TASK ITEM
All that should be output is the block of lines below from the line with "Contact (62, 2457)" to the line with "About (587, 66)", both included, exactly as written.

[INPUT MATERIAL Boundary: Start]

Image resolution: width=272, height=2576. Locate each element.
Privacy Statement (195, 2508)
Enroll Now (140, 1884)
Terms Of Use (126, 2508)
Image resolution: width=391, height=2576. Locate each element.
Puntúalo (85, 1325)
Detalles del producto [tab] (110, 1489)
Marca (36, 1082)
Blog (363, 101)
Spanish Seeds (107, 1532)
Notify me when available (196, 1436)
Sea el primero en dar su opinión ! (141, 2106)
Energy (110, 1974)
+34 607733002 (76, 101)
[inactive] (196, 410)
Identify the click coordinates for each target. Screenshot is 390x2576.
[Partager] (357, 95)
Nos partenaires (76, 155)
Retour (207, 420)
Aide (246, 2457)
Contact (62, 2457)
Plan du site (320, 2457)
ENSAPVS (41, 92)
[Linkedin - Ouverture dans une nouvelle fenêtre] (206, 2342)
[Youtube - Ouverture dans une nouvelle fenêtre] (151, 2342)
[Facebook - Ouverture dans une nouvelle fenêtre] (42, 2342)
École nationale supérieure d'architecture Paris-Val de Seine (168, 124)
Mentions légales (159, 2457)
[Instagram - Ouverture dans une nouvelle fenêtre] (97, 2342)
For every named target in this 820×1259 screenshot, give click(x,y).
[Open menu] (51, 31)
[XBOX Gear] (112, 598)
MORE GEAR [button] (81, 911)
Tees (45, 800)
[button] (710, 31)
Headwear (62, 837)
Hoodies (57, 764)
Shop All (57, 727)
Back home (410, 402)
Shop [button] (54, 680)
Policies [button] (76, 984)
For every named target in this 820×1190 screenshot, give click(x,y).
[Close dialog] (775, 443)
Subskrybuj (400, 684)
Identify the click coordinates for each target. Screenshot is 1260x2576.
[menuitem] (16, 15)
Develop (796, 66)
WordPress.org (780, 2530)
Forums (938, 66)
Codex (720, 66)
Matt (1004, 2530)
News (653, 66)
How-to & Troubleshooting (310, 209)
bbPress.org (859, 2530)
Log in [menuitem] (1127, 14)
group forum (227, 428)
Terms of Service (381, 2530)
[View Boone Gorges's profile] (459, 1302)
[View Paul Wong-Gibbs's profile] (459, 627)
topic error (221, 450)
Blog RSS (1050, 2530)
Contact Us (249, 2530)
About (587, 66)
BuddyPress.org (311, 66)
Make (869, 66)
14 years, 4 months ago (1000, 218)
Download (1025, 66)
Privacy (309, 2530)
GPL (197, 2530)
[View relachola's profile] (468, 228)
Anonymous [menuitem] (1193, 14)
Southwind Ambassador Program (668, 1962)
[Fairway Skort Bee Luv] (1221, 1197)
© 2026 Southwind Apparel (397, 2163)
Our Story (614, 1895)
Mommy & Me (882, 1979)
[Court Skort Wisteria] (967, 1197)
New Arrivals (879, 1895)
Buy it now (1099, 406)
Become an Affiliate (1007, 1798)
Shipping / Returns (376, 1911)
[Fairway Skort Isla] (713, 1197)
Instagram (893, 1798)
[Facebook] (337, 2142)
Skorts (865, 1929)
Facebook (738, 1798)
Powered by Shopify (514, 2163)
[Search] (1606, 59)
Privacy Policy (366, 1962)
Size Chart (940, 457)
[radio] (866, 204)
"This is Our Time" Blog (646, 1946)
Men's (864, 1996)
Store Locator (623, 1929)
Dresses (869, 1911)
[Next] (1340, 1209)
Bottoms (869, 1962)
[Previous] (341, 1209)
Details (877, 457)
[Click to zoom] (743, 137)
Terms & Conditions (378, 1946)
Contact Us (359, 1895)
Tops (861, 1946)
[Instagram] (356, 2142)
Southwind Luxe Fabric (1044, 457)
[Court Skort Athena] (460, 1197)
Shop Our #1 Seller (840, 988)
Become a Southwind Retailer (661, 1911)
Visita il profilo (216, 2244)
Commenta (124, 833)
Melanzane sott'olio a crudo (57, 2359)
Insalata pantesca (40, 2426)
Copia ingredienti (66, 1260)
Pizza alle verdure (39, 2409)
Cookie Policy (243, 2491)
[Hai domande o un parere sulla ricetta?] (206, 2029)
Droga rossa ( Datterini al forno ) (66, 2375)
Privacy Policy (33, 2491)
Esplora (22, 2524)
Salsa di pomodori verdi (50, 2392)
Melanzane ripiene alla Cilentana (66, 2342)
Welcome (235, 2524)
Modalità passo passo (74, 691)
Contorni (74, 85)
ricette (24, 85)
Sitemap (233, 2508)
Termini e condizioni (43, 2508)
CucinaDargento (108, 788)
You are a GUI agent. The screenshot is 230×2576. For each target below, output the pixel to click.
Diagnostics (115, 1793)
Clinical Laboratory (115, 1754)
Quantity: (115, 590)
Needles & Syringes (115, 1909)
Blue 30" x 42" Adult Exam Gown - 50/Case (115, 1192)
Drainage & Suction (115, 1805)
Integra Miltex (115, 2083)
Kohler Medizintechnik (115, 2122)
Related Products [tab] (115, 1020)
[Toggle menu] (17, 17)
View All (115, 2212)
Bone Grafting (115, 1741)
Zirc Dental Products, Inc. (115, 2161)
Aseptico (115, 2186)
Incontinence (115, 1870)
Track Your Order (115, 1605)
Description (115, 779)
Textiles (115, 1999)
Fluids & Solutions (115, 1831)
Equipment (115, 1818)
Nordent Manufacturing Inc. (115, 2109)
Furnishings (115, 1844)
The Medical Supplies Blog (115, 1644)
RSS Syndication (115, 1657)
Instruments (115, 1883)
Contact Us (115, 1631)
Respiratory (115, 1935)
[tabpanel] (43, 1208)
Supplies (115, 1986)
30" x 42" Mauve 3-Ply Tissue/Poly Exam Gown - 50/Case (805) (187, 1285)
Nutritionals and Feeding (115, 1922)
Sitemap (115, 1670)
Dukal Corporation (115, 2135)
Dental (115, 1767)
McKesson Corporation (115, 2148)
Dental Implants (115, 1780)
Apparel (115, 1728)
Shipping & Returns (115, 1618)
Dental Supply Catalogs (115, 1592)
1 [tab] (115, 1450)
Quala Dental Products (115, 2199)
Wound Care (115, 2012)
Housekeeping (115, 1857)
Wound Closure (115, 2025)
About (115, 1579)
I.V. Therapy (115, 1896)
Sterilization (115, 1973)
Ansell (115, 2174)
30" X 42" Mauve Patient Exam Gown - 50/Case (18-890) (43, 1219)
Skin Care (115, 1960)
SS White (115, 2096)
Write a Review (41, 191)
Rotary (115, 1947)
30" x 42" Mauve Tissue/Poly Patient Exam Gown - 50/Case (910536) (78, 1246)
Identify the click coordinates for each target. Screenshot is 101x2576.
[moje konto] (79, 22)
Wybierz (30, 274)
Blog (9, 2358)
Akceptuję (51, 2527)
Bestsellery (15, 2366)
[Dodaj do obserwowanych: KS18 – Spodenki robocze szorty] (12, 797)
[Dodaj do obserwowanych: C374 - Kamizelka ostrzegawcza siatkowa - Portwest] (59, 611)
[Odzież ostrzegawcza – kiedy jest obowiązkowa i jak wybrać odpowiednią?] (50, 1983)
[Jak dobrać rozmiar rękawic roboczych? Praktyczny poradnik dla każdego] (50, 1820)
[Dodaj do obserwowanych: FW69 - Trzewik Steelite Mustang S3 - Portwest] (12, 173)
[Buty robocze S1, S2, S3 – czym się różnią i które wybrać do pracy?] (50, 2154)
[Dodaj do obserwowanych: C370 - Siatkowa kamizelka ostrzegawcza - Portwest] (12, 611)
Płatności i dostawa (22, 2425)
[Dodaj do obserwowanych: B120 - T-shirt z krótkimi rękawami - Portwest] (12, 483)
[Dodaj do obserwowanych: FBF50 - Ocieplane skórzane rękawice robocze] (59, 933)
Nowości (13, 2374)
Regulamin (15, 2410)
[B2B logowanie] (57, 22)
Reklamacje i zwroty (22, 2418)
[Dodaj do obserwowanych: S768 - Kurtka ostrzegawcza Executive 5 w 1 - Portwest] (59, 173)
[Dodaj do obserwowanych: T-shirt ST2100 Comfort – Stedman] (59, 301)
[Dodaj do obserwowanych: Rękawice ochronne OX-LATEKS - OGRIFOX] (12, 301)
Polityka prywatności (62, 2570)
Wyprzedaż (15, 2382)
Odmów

[INPUT MATERIAL Boundary: End]

SOLUTION FOR THIS EXERCISE
Contact (62, 2457)
Plan du site (320, 2457)
ENSAPVS (41, 92)
[Linkedin - Ouverture dans une nouvelle fenêtre] (206, 2342)
[Youtube - Ouverture dans une nouvelle fenêtre] (151, 2342)
[Facebook - Ouverture dans une nouvelle fenêtre] (42, 2342)
École nationale supérieure d'architecture Paris-Val de Seine (168, 124)
Mentions légales (159, 2457)
[Instagram - Ouverture dans une nouvelle fenêtre] (97, 2342)
For every named target in this 820×1259 screenshot, give click(x,y).
[Open menu] (51, 31)
[XBOX Gear] (112, 598)
MORE GEAR [button] (81, 911)
Tees (45, 800)
[button] (710, 31)
Headwear (62, 837)
Hoodies (57, 764)
Shop All (57, 727)
Back home (410, 402)
Shop [button] (54, 680)
Policies [button] (76, 984)
For every named target in this 820×1190 screenshot, give click(x,y).
[Close dialog] (775, 443)
Subskrybuj (400, 684)
Identify the click coordinates for each target. Screenshot is 1260x2576.
[menuitem] (16, 15)
Develop (796, 66)
WordPress.org (780, 2530)
Forums (938, 66)
Codex (720, 66)
Matt (1004, 2530)
News (653, 66)
How-to & Troubleshooting (310, 209)
bbPress.org (859, 2530)
Log in [menuitem] (1127, 14)
group forum (227, 428)
Terms of Service (381, 2530)
[View Boone Gorges's profile] (459, 1302)
[View Paul Wong-Gibbs's profile] (459, 627)
topic error (221, 450)
Blog RSS (1050, 2530)
Contact Us (249, 2530)
About (587, 66)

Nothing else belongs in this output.